SEÇİM TAKTİKLERİ

Coşkun Özbucak cozbucak52@hotmail.com

Seçim süreci fiili olarak başladı. Bu nedenle de her kesim birbirinin açığını arıyor ve kendilerince “açık” olarak gördükleri yerden rakibini teşhir ederek halkı etkilemeye çalışıyor. Taktik böyle olur ancak “açık” olarak görülenin nasıl değerlendirileceği önemli. Bakarsın kullandığın dil seni yıpratır.

Bugün yapılanlar da böyle. Rakibini yıpratmak isteyenler aslında kendi ayağına kurşun sıkıyorlar. İktidar, gündemi kendi lehine çevirmek, muhalefeti bölmek için taktikler geliştiriyor. Bu da siyaset alanında normal. Önemli olan muhalefetin bu girişim karşısında alacağı tutumdur.

En son AKP’nin anayasa değişikliği için parti gruplarını gezmesi içinde HDP ile görüşmeyi öne çıkararak bunun AKP-HDP ittifakı olarak dilendirilmesi tartışma yarattı. Birincisi, AKP tüm parti gruplarını ziyaret etti. Bu partiler ziyareti neden kabul ettiler? Ayrıca Meclis’te gruplar sürekli birbiriyle görüşüyor, bu normal değil mi? Bu görüşme nedeniyle muhalefetin bölünmesine neden olacak açıklamalar yapmanın anlamı nedir? Mademki görüşme yanlış, o zaman her parti kendi görüşmesini sorgulasın önce.

Asgari ücret belirlenmesi, bütçe, önüne gelen hakkında soruşturma açılması, gözaltılar; ekonomik kriz, yoksullaşma; dış politika… sorunları yaşanırken ana gündemin çarpıtılmasına fırsat vermek yanlış değil mi?

Ah şu dil yok mu yılanı da deliğinden çıkarıyor, yaşamı cehennem de yapıyor. Dili nasıl kullanacağımız önemli. Çatallı dillilik, dilin sahibini de zehirliyor.

Seçim süreci fiili olarak başladı ancak bakmışsın erken seçim de olur. O zaman işler değişir. Erken ve zamanında yapılacak seçimin uygulanması farklı olacak. O nedenle aday açıklaması da erken. Ayrıca seçim programı olmadan adayın açıklanması neyi belirler ki. Adaylar program üzerinde çalışacağına göre seçim programı oluşmadan aday açıklanmalı diretmesi oyununa neden geliniyor? Kim aday olacakmış?

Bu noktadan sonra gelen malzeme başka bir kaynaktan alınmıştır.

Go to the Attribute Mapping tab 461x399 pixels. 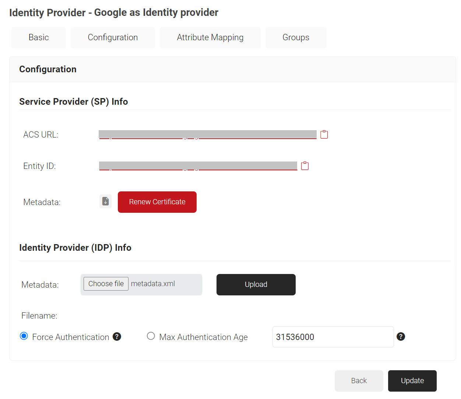(x=210, y=38)
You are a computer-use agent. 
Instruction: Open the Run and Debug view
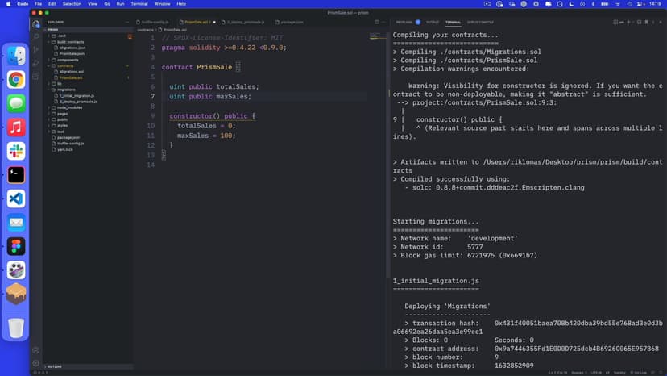click(36, 63)
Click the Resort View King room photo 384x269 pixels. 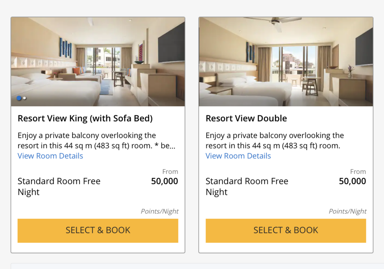(x=98, y=61)
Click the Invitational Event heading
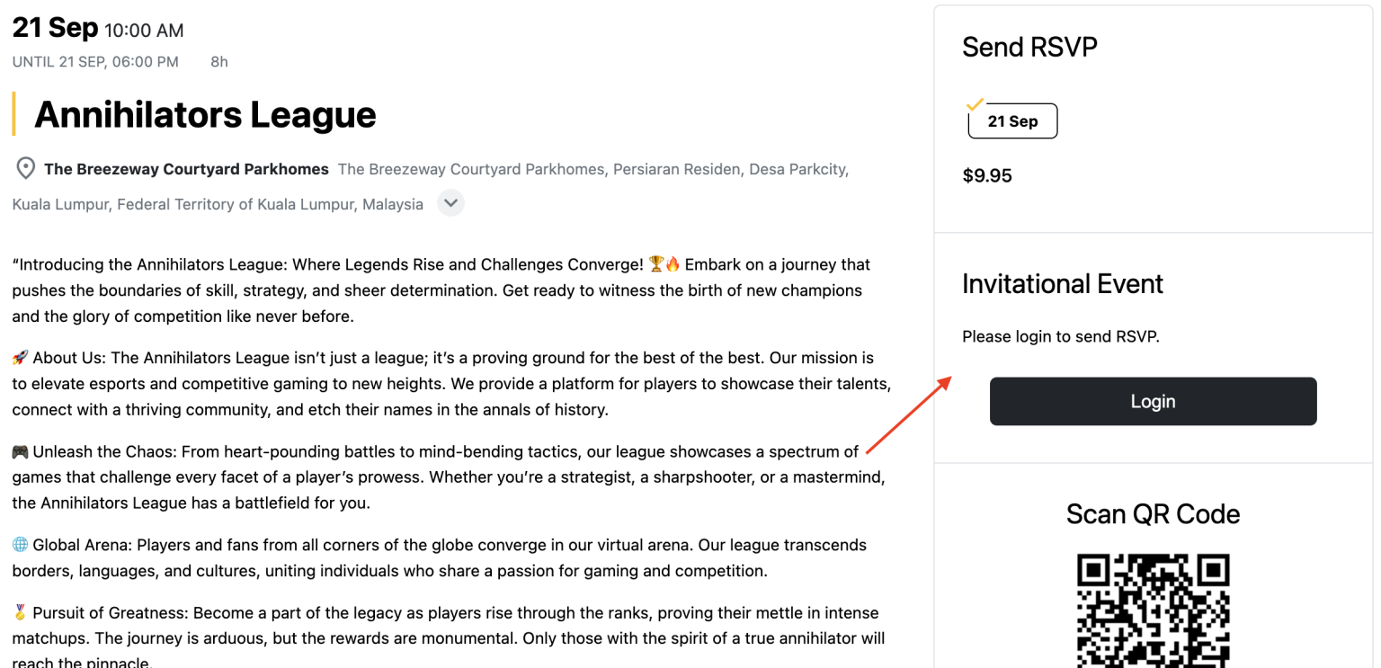This screenshot has height=668, width=1381. point(1063,284)
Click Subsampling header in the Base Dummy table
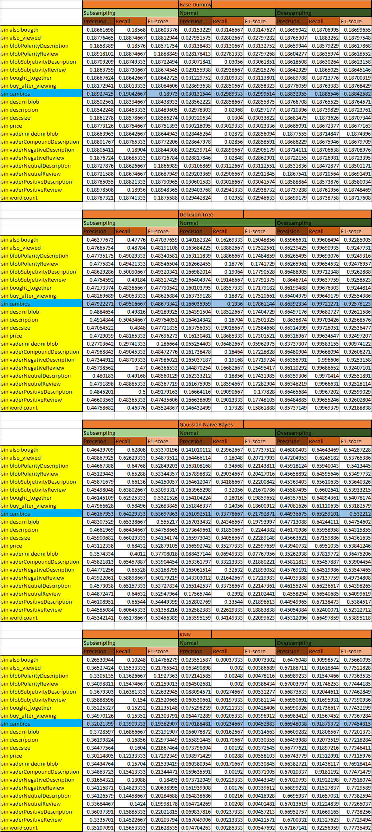 point(130,13)
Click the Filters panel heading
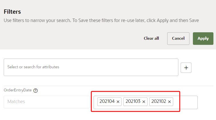 coord(12,12)
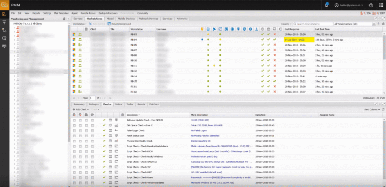Tick first checkbox for Antivirus Update Check
The image size is (386, 187).
click(x=74, y=120)
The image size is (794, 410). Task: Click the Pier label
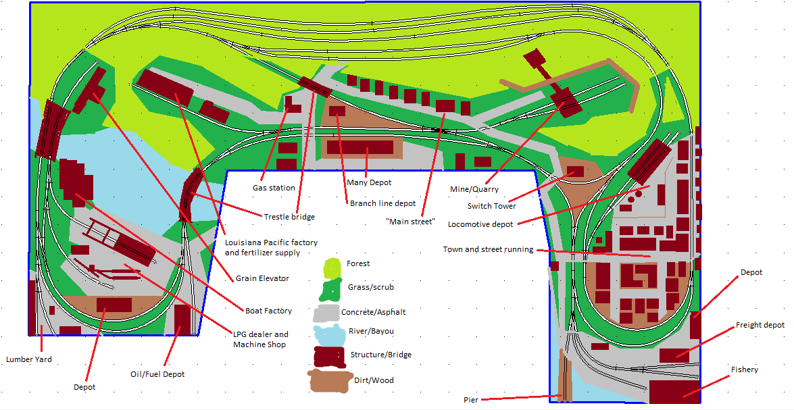471,400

Seçim iki ayaklı. Sanki milletvekili seçimi olmayacakmış gibi her tartışma cumhurbaşkanlığı üzerinden yapılıyor. Cumhur ittifakı iktidar, adayı da belli. Millet İttifakı hala programını belirlemedi, adayını da birlikte belirleyecek. Emek Özgürlük İttifakı da seçim üzerine ne yapacaklarını tartışmadı, seçim öncesi, seçim ve sonrası için tartışıyor. Cumhurbaşkanı aday çıkaracak mı, çıkarmayacak mı seçim süreci netleşince karar verecek. Ancak iktidar, muhalefeti aceleye getirmek istiyor ve kimi liderler ve partiler de bu oyuna gelebiliyor. Oysa gündemi muhalefet belirlemeli ki, seçim için de avantajlı olsun.

Millet İttifakı ve Emek Özgürlük İttifakı birbirini eleştirebilir ancak bu eleştiri Cumhur İttifakına yönelik eleştiriler gibi olmamalı. İlişkilere dikkat edilmeli. Dediğim gibi Cumhurbaşkanlığı Seçimi ve Milletvekilliği Seçimi taktikleri farklıdır. Belki Cumhurbaşkanlığı Seçiminde tek adayda birleşilecek. O nedenle muhalefet kesimi bunu düşünerek diline dikkat etmeli. Hedef tek adam rejimini engellemek değil mi?